Instruction. Condense the paragraph that begins "Now, while this situation" in the liquidation cycle article below into one shorter sentence that keeps its main points.

Given text.
------

Making Money Alert: Welcome to the Liquidation Cycle

Doug Fabian

Doug Fabian is known for his expert knowledge of ETFs, bear funds and enhanced index funds to profit in any market climate.

Whenever I hear the old adage that “there’s always a bull market somewhere,” I tend to think that people feel like they’re missing the boat on stocks. They start thinking to themselves that if only they were allocated to just the right sectors, all would be well.

Now, while this situation may be true in theory, when it comes to actual practice, it’s impossible to be invested in only the right bull sectors at just the right time. Let’s do a little reality check here to see the overall conditions in the equity market to see just how tough it is to find winners right now.

If we look at the chart here of the Vanguard Total World Stock ETF (VT), we see that the broadest measure of all tradable stocks around the world has seen a very sharp pullback since late May.

------

Dataset excerpt.
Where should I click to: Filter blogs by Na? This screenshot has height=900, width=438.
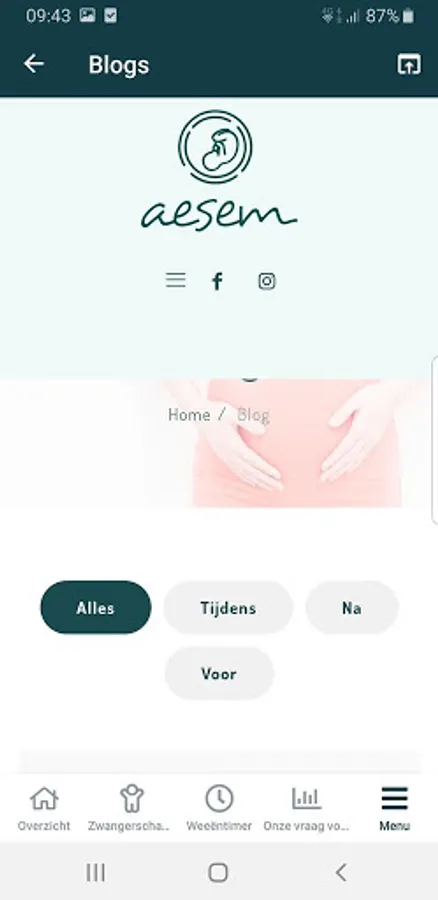(x=352, y=607)
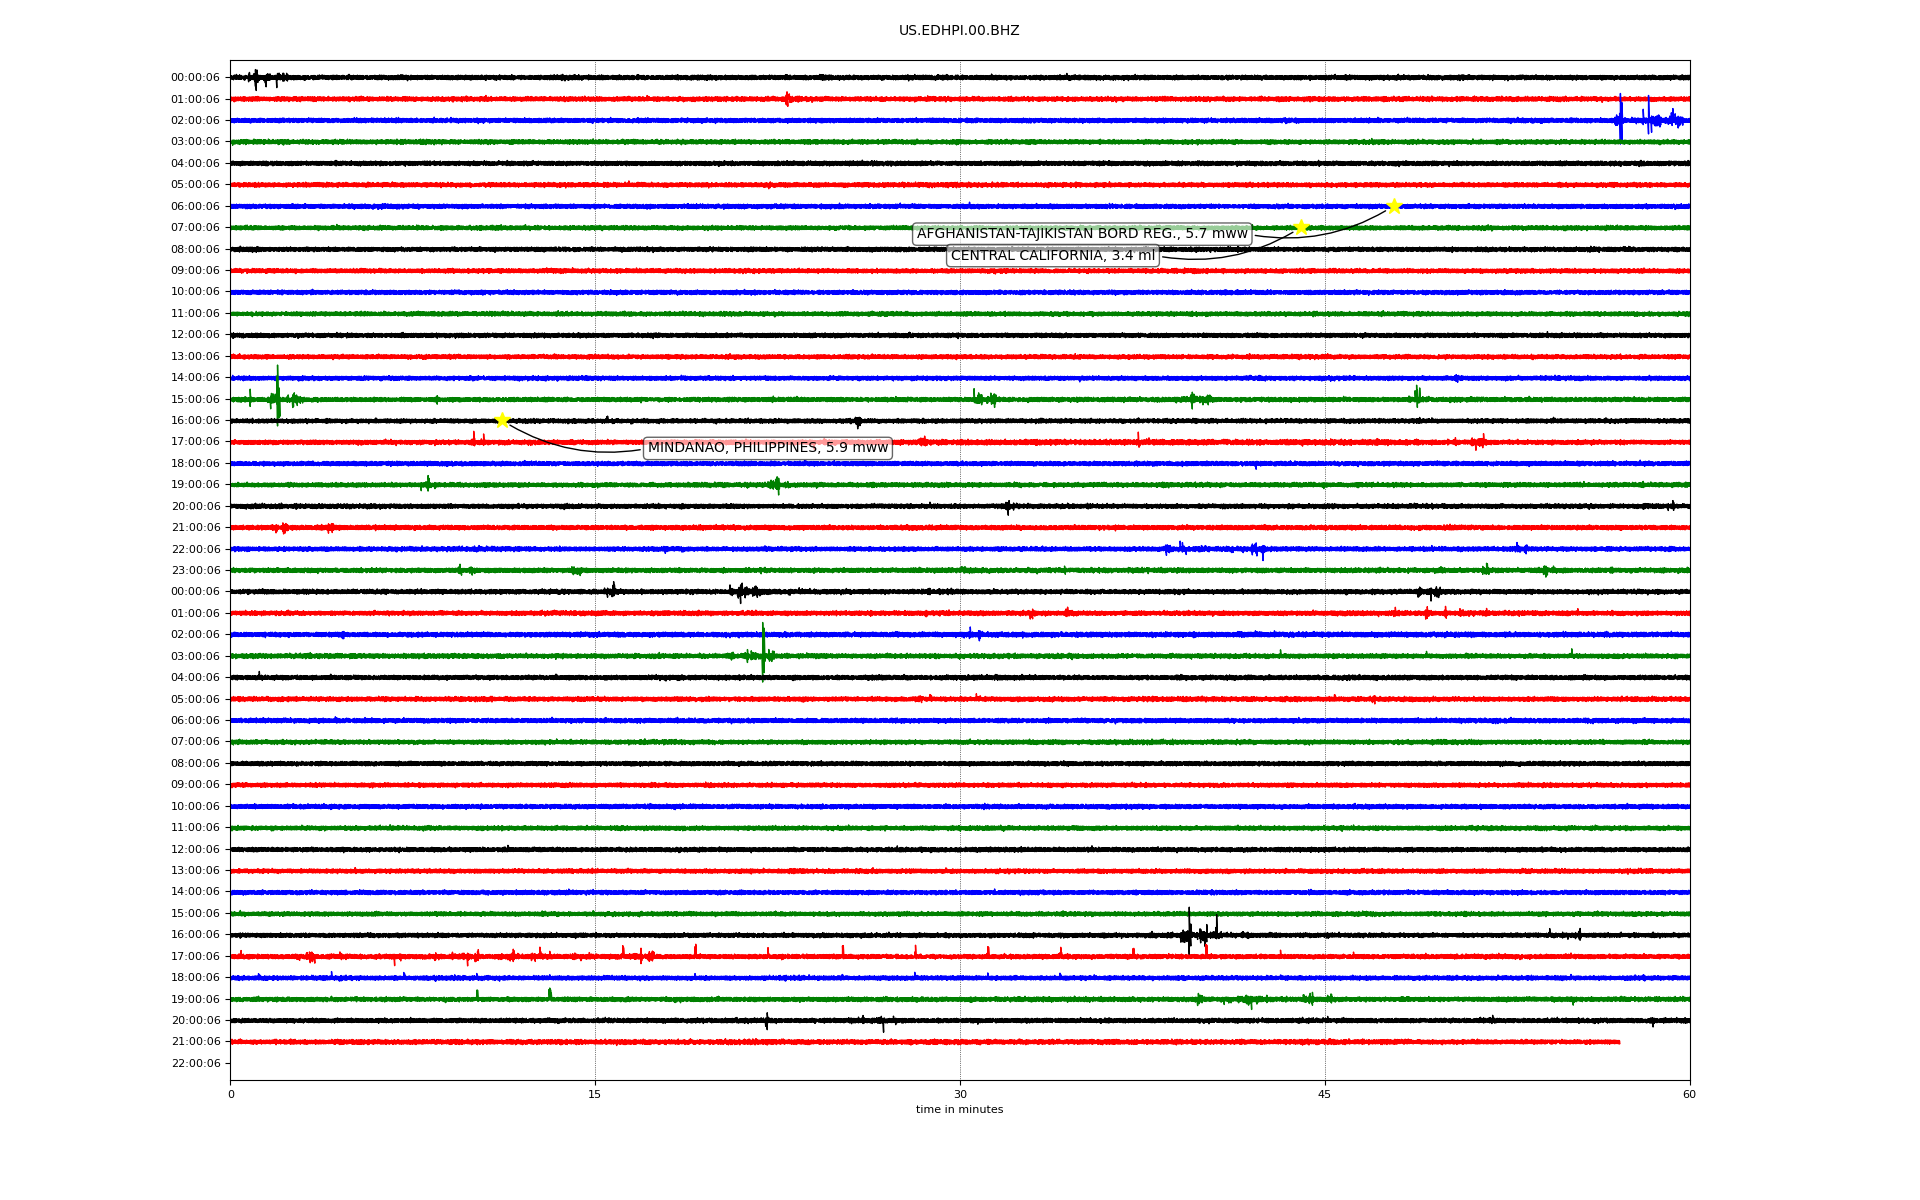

------

Complete output. Investing in only the right bull sectors at the right time may work in theory but is impossible in practice, and a check of overall equity market conditions shows how hard it is to find winners right now.